──────── Data supplied
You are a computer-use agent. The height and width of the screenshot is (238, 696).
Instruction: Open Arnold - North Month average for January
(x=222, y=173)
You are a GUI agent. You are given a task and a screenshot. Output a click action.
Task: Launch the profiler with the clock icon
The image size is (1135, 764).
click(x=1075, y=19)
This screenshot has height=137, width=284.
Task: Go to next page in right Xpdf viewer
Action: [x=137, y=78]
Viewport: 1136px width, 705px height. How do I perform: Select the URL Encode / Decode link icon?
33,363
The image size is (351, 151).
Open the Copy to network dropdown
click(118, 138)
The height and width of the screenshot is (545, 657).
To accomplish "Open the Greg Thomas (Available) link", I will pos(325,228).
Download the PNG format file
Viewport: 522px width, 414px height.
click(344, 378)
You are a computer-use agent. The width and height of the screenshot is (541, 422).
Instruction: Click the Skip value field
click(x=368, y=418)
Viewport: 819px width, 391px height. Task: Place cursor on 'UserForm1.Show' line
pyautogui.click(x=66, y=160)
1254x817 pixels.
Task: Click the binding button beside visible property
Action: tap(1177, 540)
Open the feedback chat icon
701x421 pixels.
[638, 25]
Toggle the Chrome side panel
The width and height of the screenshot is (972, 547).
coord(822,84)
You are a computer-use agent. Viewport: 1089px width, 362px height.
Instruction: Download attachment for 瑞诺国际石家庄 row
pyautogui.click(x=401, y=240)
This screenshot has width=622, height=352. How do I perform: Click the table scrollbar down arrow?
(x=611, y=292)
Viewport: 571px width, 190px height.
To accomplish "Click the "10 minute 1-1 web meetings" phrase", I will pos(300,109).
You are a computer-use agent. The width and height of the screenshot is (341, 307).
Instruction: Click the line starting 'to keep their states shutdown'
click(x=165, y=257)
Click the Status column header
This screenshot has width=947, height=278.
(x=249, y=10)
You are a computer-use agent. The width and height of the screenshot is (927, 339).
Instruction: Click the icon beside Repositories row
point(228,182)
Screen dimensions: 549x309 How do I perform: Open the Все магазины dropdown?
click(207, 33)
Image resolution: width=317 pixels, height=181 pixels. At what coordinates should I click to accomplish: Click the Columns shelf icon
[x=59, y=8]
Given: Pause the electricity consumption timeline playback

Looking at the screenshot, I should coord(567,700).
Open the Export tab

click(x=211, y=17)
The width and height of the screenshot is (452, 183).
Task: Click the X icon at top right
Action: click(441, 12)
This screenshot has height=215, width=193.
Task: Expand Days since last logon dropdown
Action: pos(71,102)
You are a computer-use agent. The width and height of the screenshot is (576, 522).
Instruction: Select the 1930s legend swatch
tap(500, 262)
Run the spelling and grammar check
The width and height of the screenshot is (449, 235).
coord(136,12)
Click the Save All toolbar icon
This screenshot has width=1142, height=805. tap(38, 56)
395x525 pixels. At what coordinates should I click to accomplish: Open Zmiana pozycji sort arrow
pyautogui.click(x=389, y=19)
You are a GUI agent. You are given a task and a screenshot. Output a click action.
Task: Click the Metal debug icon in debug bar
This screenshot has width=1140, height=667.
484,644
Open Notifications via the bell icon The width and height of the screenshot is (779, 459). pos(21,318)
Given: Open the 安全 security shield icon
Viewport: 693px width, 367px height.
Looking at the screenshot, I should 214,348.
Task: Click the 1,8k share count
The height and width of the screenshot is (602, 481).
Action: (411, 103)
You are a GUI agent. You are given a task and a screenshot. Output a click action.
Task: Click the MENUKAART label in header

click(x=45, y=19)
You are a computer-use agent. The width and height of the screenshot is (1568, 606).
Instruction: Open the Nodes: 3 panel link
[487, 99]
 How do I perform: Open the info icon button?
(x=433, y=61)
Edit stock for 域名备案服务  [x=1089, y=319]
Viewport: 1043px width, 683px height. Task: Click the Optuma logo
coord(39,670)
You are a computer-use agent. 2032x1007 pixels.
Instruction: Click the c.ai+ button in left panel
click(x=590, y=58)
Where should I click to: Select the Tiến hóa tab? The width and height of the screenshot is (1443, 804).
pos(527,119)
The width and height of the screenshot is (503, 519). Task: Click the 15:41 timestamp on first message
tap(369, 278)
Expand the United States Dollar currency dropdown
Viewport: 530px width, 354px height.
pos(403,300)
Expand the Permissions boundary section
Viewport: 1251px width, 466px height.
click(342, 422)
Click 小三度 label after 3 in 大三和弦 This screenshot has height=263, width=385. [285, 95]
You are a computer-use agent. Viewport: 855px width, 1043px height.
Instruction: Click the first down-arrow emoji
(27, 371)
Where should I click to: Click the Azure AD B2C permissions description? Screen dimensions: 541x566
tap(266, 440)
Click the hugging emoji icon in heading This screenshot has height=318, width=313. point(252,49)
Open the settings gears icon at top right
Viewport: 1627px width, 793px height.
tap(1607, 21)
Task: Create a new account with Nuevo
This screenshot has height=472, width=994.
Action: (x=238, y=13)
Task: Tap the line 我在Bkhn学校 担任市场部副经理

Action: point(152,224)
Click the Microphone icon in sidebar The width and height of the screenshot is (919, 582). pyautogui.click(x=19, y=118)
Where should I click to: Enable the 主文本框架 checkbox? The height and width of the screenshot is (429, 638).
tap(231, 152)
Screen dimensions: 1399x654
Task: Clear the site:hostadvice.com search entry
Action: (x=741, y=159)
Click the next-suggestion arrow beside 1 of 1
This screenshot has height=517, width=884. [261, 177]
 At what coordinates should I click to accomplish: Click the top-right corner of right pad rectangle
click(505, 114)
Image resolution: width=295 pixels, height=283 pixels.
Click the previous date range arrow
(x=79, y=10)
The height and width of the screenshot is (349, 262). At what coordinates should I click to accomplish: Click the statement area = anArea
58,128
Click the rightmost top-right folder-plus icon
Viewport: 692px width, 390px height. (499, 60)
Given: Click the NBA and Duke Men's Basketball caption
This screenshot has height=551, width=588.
────────────────
## Exercise brief
Make a word-for-word transcription of the listing above.

## Problem solution
You are a computer-use agent. The height and width of the screenshot is (238, 696).
Instruction: Open Arnold - North Month average for January
(x=222, y=173)
You are a GUI agent. You are given a task and a screenshot. Output a click action.
Task: Launch the profiler with the clock icon
The image size is (1135, 764).
click(x=1075, y=19)
This screenshot has height=137, width=284.
Task: Go to next page in right Xpdf viewer
Action: [x=137, y=78]
Viewport: 1136px width, 705px height. How do I perform: Select the URL Encode / Decode link icon?
33,363
The image size is (351, 151).
Open the Copy to network dropdown
click(118, 138)
The height and width of the screenshot is (545, 657).
To accomplish "Open the Greg Thomas (Available) link", I will pos(325,228).
Download the PNG format file
Viewport: 522px width, 414px height.
click(344, 378)
You are a computer-use agent. The width and height of the screenshot is (541, 422).
Instruction: Click the Skip value field
click(x=368, y=418)
Viewport: 819px width, 391px height. Task: Place cursor on 'UserForm1.Show' line
pyautogui.click(x=66, y=160)
1254x817 pixels.
Task: Click the binding button beside visible property
Action: tap(1177, 540)
Open the feedback chat icon
701x421 pixels.
[638, 25]
Toggle the Chrome side panel
The width and height of the screenshot is (972, 547).
coord(822,84)
You are a computer-use agent. Viewport: 1089px width, 362px height.
Instruction: Download attachment for 瑞诺国际石家庄 row
pyautogui.click(x=401, y=240)
This screenshot has width=622, height=352. How do I perform: Click the table scrollbar down arrow?
(x=611, y=292)
Viewport: 571px width, 190px height.
To accomplish "Click the "10 minute 1-1 web meetings" phrase", I will pos(300,109).
You are a computer-use agent. The width and height of the screenshot is (341, 307).
Instruction: Click the line starting 'to keep their states shutdown'
click(x=165, y=257)
Click the Status column header
This screenshot has width=947, height=278.
(x=249, y=10)
You are a computer-use agent. The width and height of the screenshot is (927, 339).
Instruction: Click the icon beside Repositories row
point(228,182)
Screen dimensions: 549x309 How do I perform: Open the Все магазины dropdown?
click(207, 33)
Image resolution: width=317 pixels, height=181 pixels. At what coordinates should I click to accomplish: Click the Columns shelf icon
[x=59, y=8]
Given: Pause the electricity consumption timeline playback

Looking at the screenshot, I should coord(567,700).
Open the Export tab

click(x=211, y=17)
The width and height of the screenshot is (452, 183).
Task: Click the X icon at top right
Action: click(441, 12)
This screenshot has height=215, width=193.
Task: Expand Days since last logon dropdown
Action: pos(71,102)
You are a computer-use agent. The width and height of the screenshot is (576, 522).
Instruction: Select the 1930s legend swatch
tap(500, 262)
Run the spelling and grammar check
The width and height of the screenshot is (449, 235).
coord(136,12)
Click the Save All toolbar icon
This screenshot has width=1142, height=805. tap(38, 56)
395x525 pixels. At what coordinates should I click to accomplish: Open Zmiana pozycji sort arrow
pyautogui.click(x=389, y=19)
You are a GUI agent. You are given a task and a screenshot. Output a click action.
Task: Click the Metal debug icon in debug bar
This screenshot has width=1140, height=667.
484,644
Open Notifications via the bell icon The width and height of the screenshot is (779, 459). pos(21,318)
Given: Open the 安全 security shield icon
Viewport: 693px width, 367px height.
Looking at the screenshot, I should 214,348.
Task: Click the 1,8k share count
The height and width of the screenshot is (602, 481).
Action: (411, 103)
You are a GUI agent. You are given a task and a screenshot. Output a click action.
Task: Click the MENUKAART label in header

click(x=45, y=19)
You are a computer-use agent. The width and height of the screenshot is (1568, 606).
Instruction: Open the Nodes: 3 panel link
[487, 99]
 How do I perform: Open the info icon button?
(x=433, y=61)
Edit stock for 域名备案服务  [x=1089, y=319]
Viewport: 1043px width, 683px height. Task: Click the Optuma logo
coord(39,670)
You are a computer-use agent. 2032x1007 pixels.
Instruction: Click the c.ai+ button in left panel
click(x=590, y=58)
Where should I click to: Select the Tiến hóa tab? The width and height of the screenshot is (1443, 804).
pos(527,119)
The width and height of the screenshot is (503, 519). Task: Click the 15:41 timestamp on first message
tap(369, 278)
Expand the United States Dollar currency dropdown
Viewport: 530px width, 354px height.
pos(403,300)
Expand the Permissions boundary section
Viewport: 1251px width, 466px height.
click(342, 422)
Click 小三度 label after 3 in 大三和弦 This screenshot has height=263, width=385. [285, 95]
You are a computer-use agent. Viewport: 855px width, 1043px height.
Instruction: Click the first down-arrow emoji
(27, 371)
Where should I click to: Click the Azure AD B2C permissions description? Screen dimensions: 541x566
tap(266, 440)
Click the hugging emoji icon in heading This screenshot has height=318, width=313. point(252,49)
Open the settings gears icon at top right
Viewport: 1627px width, 793px height.
tap(1607, 21)
Task: Create a new account with Nuevo
This screenshot has height=472, width=994.
Action: (x=238, y=13)
Task: Tap the line 我在Bkhn学校 担任市场部副经理

Action: point(152,224)
Click the Microphone icon in sidebar The width and height of the screenshot is (919, 582). pyautogui.click(x=19, y=118)
Where should I click to: Enable the 主文本框架 checkbox? The height and width of the screenshot is (429, 638).
tap(231, 152)
Screen dimensions: 1399x654
Task: Clear the site:hostadvice.com search entry
Action: (x=741, y=159)
Click the next-suggestion arrow beside 1 of 1
This screenshot has height=517, width=884. [261, 177]
 At what coordinates should I click to accomplish: Click the top-right corner of right pad rectangle
click(505, 114)
Image resolution: width=295 pixels, height=283 pixels.
Click the previous date range arrow
(x=79, y=10)
The height and width of the screenshot is (349, 262). At what coordinates should I click to accomplish: Click the statement area = anArea
58,128
Click the rightmost top-right folder-plus icon
Viewport: 692px width, 390px height. (499, 60)
Given: Click the NBA and Duke Men's Basketball caption
This screenshot has height=551, width=588.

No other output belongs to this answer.